» Assignment:
Reproduce the data below verbatim from the line containing "Viewport: 1341px width, 698px" through its final line, and produce nothing more.

Start of Entries shown

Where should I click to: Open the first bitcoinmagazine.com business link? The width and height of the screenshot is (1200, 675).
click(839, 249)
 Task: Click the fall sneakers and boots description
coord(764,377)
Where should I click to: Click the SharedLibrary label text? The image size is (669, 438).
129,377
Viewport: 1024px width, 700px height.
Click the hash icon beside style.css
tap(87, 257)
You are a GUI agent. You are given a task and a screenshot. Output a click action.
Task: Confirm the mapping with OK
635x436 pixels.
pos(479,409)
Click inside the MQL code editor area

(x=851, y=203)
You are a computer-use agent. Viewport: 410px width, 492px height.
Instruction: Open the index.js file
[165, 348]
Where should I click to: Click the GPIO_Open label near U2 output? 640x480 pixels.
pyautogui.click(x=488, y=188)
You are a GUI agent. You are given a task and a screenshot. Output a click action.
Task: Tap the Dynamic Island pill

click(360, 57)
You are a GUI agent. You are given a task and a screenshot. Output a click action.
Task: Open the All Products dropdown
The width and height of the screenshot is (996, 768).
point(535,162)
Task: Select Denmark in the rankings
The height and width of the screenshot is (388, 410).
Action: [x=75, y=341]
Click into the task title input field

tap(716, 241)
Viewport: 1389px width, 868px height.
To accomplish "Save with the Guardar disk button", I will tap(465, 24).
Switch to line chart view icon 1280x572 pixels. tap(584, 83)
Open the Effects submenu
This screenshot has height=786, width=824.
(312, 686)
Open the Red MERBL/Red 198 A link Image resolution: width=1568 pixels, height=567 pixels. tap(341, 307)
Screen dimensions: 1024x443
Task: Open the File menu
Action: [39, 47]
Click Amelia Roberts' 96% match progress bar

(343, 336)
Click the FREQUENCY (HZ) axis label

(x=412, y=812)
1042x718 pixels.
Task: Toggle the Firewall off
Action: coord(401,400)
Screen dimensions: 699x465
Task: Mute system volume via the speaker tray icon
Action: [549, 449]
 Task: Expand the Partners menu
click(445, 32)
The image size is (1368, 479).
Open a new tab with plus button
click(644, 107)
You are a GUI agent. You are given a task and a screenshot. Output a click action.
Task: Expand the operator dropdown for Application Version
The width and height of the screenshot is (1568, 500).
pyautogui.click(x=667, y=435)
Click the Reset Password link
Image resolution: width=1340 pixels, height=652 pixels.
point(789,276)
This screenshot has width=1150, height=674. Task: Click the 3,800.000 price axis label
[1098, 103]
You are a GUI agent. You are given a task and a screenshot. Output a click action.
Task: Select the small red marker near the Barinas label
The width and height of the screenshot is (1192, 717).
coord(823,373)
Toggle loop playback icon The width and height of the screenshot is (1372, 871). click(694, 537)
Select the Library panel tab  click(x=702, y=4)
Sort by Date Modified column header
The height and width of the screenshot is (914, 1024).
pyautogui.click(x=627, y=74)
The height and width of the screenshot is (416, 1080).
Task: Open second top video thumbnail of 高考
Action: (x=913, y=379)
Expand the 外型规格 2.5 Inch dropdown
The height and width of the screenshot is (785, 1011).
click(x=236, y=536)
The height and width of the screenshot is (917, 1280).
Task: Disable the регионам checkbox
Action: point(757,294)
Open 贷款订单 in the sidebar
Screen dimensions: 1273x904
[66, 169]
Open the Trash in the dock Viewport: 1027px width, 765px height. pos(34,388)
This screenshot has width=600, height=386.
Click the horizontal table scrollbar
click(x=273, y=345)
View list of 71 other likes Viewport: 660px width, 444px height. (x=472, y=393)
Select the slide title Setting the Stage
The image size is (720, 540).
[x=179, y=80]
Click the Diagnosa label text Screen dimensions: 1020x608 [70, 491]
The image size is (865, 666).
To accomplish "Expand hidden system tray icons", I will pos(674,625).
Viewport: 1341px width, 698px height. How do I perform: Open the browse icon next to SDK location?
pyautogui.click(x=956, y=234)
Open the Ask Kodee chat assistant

End of Entries shown

» Reply to the exercise:
Viewport: 1341px width, 698px height. How do I perform: Open the browse icon next to SDK location?
pyautogui.click(x=956, y=234)
Open the Ask Kodee chat assistant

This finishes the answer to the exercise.